Rima Bishwokarma (Note: रीमा विश्वकर्मा, /ne/, simple pronunciation: REE-maa BISH-wa-kar-maa) (born 5 August 1989) is a Nepalese politician, model, actress, and media personality. She has served as a member of parliament representing the Rastriya Swatantra Party since March 2026.

== Early life ==
Bishwokarma was born on 5 August 1989 in Gulariya, Bardiya, Nepal, to Krishna Devi Bishwokarma and Babu Ram Bishwokarma. In 1997, she moved to Panauti, where she was raised. She attended Siddhartha Vanasthali Institute, Panauti for her lower-secondary education and completed her School Leaving Certificate (SLC) from Nava Ratna English Secondary School. She is pursuing a bachelor's degree in Mass Communication at Pinnacle Academy. She is currently in the third year of a bachelor's degree in Mass Communication at Pinnacle Academy.

==Early career==
Before beginning her acting career, Bishwokarma worked as a video jockey (VJ) for Nepal Television and as a news presenter for National TV. She appeared in the music video "Jindagibhar Saath Dinchhu Bhannele" by Chris KC and subsequently featured in numerous Nepali music videos.

Bishwokarma made her film debut in the 2011 Nepali film Swor, directed by Prasanna Poudel and produced by MRS Movies. She later appeared in films including Visa Girl, Ritu, and Baato Muniko Phool 2. She also participated in the filming of music videos and films in locations including Rajasthan, India, and Australia.

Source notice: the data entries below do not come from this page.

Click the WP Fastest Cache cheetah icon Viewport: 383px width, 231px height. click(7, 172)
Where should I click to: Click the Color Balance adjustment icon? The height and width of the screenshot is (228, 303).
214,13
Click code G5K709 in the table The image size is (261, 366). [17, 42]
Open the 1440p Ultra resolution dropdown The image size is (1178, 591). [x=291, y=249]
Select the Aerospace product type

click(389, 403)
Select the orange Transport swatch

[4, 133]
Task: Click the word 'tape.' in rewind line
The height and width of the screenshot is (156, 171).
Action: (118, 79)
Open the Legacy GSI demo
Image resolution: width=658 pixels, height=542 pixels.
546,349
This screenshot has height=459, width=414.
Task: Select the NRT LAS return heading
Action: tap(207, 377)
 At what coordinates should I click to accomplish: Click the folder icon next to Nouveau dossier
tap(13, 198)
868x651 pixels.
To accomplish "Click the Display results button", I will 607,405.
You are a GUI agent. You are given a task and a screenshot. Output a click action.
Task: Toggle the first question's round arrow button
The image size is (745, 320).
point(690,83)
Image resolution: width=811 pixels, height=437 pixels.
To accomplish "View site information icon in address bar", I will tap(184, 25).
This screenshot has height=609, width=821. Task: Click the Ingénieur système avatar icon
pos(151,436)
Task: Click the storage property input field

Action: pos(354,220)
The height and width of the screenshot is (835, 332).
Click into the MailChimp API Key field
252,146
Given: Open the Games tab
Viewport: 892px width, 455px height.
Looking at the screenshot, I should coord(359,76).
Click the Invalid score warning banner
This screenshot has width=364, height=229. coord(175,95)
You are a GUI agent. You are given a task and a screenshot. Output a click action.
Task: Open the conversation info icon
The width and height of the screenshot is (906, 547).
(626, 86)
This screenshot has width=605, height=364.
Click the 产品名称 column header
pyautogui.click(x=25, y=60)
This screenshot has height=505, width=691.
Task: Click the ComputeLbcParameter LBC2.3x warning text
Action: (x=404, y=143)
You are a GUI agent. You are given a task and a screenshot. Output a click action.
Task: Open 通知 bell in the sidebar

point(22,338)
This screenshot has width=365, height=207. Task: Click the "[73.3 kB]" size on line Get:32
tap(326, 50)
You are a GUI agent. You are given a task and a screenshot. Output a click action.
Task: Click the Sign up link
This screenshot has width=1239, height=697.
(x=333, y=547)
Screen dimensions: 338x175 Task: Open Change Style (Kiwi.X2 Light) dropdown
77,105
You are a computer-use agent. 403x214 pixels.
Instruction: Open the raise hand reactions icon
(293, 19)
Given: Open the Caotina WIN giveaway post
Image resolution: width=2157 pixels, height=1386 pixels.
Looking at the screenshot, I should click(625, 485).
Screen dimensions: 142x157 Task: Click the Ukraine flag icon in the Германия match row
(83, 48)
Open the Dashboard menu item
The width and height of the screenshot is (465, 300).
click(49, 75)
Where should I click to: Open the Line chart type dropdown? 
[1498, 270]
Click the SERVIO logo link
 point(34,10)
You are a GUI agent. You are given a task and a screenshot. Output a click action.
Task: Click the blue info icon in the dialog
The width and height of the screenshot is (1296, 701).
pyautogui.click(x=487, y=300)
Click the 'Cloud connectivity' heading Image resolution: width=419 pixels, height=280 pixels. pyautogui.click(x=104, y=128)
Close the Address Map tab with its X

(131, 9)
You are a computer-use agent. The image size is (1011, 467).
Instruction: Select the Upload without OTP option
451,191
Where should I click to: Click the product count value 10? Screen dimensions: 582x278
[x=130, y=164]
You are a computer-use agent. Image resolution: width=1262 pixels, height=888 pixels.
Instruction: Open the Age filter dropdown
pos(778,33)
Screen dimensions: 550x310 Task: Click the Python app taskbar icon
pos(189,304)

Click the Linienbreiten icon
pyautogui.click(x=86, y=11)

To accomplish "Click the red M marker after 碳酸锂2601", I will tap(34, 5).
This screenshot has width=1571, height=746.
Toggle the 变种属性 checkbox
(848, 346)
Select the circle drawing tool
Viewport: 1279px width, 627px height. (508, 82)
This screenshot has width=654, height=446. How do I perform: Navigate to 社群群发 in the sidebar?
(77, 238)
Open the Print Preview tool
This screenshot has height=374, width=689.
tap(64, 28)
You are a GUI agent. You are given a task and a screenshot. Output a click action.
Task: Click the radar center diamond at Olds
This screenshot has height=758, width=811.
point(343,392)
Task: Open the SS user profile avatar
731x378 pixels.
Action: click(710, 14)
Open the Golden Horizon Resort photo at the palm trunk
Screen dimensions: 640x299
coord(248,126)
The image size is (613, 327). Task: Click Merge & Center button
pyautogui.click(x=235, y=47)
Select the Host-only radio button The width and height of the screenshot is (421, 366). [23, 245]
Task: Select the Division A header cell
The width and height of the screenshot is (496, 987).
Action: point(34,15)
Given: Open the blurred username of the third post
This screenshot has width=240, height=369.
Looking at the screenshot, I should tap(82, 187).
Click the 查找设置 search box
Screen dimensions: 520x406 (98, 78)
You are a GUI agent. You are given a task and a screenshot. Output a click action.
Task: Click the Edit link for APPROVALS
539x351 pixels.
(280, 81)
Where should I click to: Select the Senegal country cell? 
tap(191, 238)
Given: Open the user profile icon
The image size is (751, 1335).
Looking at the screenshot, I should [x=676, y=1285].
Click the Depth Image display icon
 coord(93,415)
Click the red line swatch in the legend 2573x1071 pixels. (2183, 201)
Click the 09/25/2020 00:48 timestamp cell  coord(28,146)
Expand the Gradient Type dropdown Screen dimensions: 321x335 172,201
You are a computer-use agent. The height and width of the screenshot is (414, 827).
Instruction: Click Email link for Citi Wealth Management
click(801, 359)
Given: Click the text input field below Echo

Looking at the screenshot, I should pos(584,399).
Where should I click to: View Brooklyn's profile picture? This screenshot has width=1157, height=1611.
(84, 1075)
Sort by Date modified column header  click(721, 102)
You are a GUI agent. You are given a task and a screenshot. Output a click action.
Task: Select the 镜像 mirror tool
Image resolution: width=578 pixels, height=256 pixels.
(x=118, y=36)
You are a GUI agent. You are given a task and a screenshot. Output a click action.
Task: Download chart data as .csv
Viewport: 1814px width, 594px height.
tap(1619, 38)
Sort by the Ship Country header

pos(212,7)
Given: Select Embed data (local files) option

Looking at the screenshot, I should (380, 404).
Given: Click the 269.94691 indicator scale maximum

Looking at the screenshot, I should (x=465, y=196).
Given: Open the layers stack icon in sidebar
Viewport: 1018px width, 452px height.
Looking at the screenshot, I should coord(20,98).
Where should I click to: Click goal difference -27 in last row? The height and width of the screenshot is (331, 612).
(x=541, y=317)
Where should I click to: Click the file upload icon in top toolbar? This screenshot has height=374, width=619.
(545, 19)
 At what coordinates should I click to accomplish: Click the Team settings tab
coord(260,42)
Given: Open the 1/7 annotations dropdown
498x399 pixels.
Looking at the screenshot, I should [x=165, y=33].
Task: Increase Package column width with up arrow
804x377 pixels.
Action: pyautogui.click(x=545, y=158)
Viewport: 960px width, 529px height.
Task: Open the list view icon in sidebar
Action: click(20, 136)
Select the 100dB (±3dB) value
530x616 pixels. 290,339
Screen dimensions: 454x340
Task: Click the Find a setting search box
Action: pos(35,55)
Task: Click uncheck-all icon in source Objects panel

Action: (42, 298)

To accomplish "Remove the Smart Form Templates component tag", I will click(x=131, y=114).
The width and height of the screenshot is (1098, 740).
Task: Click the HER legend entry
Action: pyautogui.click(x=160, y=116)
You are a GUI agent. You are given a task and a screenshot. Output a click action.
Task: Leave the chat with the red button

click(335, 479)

Bishwokarma served as a co-host of the reality television show Nepal Idol. She has also hosted Comedy Champion, a Nepali comedy reality television program.

== Political career ==
In November 2025, Rima Bishwokarma joined the Ujyaalo Nepal Party led by energy expert Kul Man Ghising and was included in the party's proportional representation (PR) list amid discussions on a broader alliance and merger with the Rastriya Swatantra Party (RSP). Following the announcement of a merger between RSP and Ujyaalo Nepal, Ujyaalo Nepal's PR nominees were incorporated into the joint list. However, the merger collapsed after 12 days due to leadership disputes, and Bishwokarma remained with the RSP.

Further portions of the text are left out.